Substitute "interface agent" for every occurrence of "GUI agent" in the rows below, leaving all other text unchanged. Reproduce the rows without the pictures.

** Start of MATERIAL FOR THIS EXERCISE **

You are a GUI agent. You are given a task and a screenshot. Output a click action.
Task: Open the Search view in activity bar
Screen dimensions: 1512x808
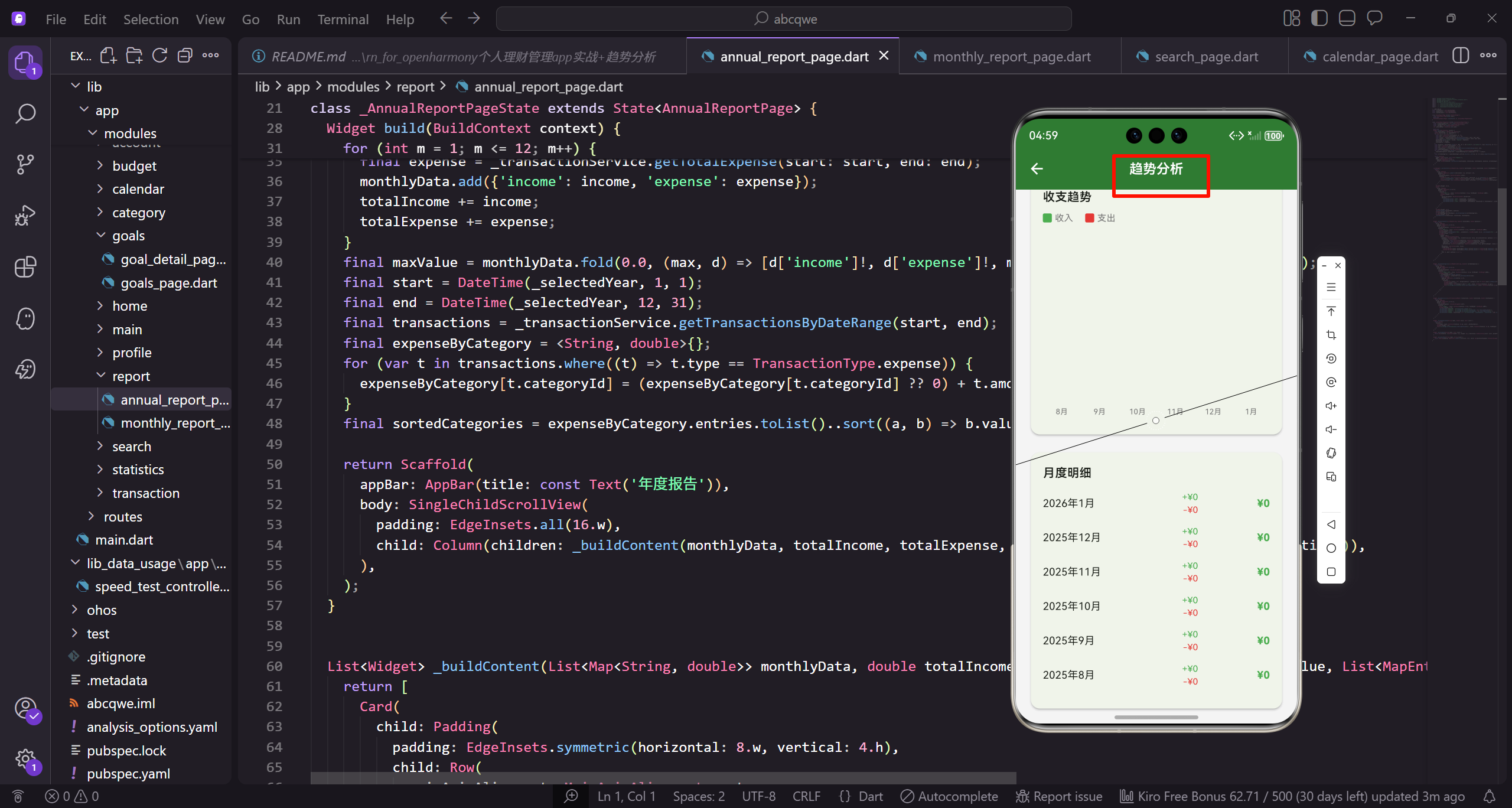tap(25, 113)
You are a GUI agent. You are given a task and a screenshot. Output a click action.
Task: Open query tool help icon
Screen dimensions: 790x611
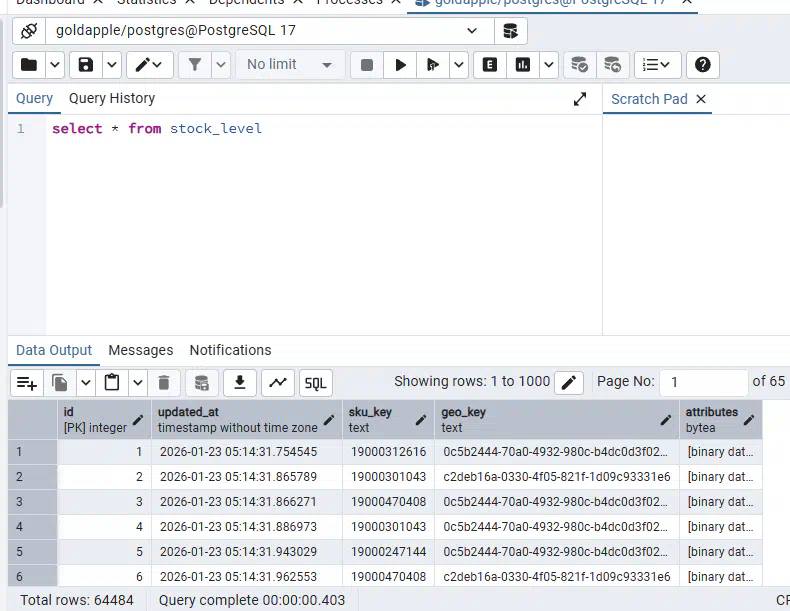click(x=703, y=65)
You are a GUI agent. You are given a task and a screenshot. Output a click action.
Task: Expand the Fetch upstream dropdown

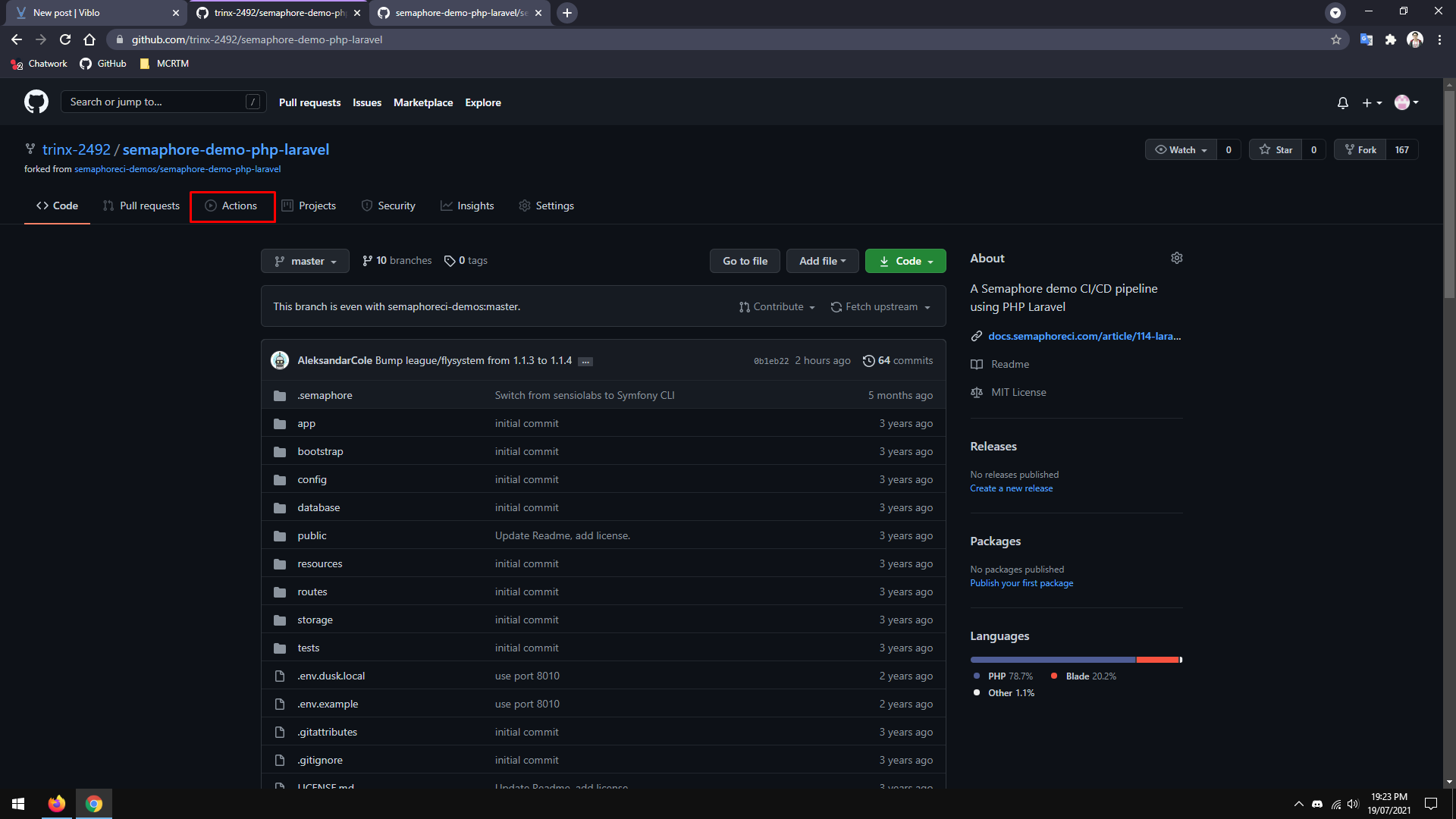point(880,306)
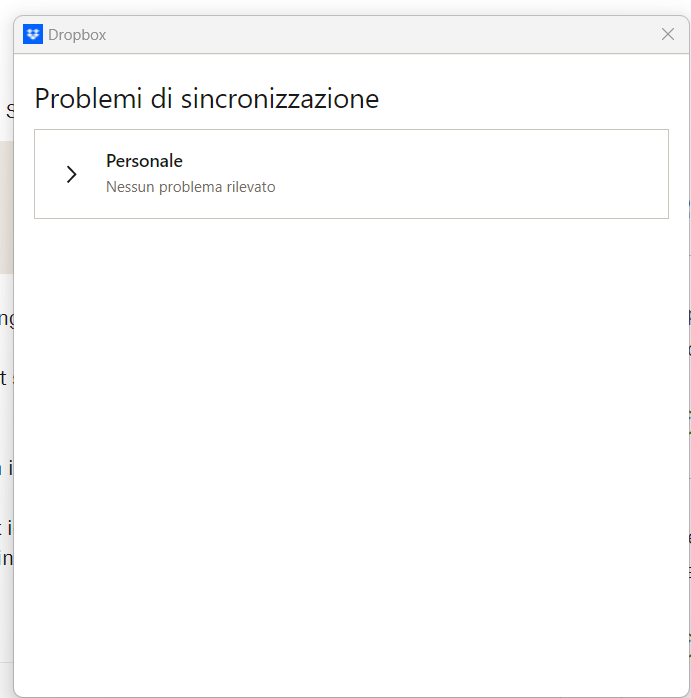This screenshot has width=691, height=698.
Task: Click the "Problemi di sincronizzazione" heading
Action: point(206,99)
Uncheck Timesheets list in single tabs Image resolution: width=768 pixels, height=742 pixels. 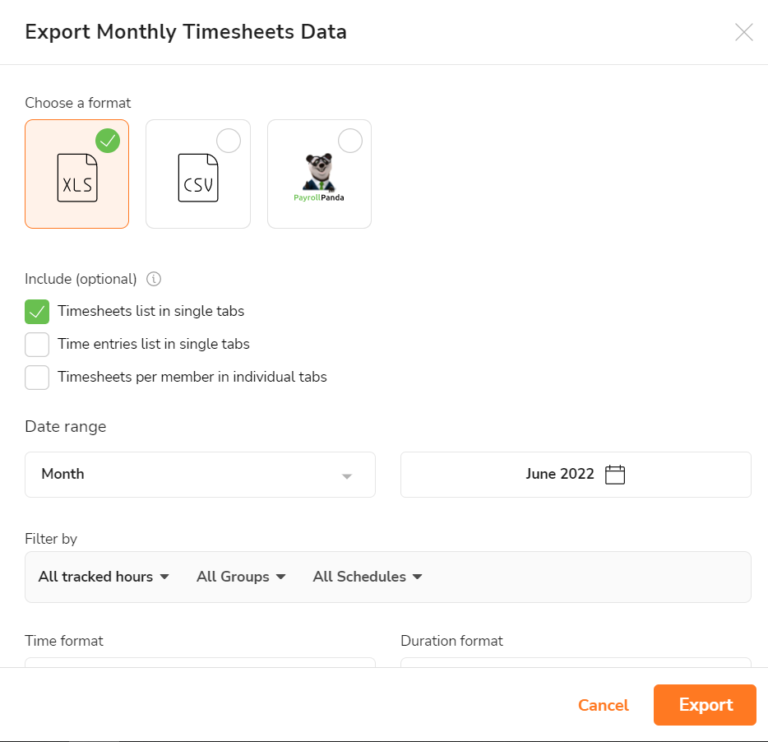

** End of MATERIAL FOR THIS EXERCISE **

SOLUTION FOR THIS PROBLEM:
You are a interface agent. You are given a task and a screenshot. Output a click action.
Task: Open the Search view in activity bar
Screen dimensions: 1512x808
tap(25, 113)
You are a interface agent. You are given a task and a screenshot. Output a click action.
Task: Open query tool help icon
Screen dimensions: 790x611
click(x=703, y=65)
You are a interface agent. You are given a task and a screenshot. Output a click action.
Task: Expand the Fetch upstream dropdown

point(880,306)
This screenshot has width=691, height=698.
Task: Click the "Problemi di sincronizzazione" heading
Action: point(206,99)
Uncheck Timesheets list in single tabs Image resolution: width=768 pixels, height=742 pixels. 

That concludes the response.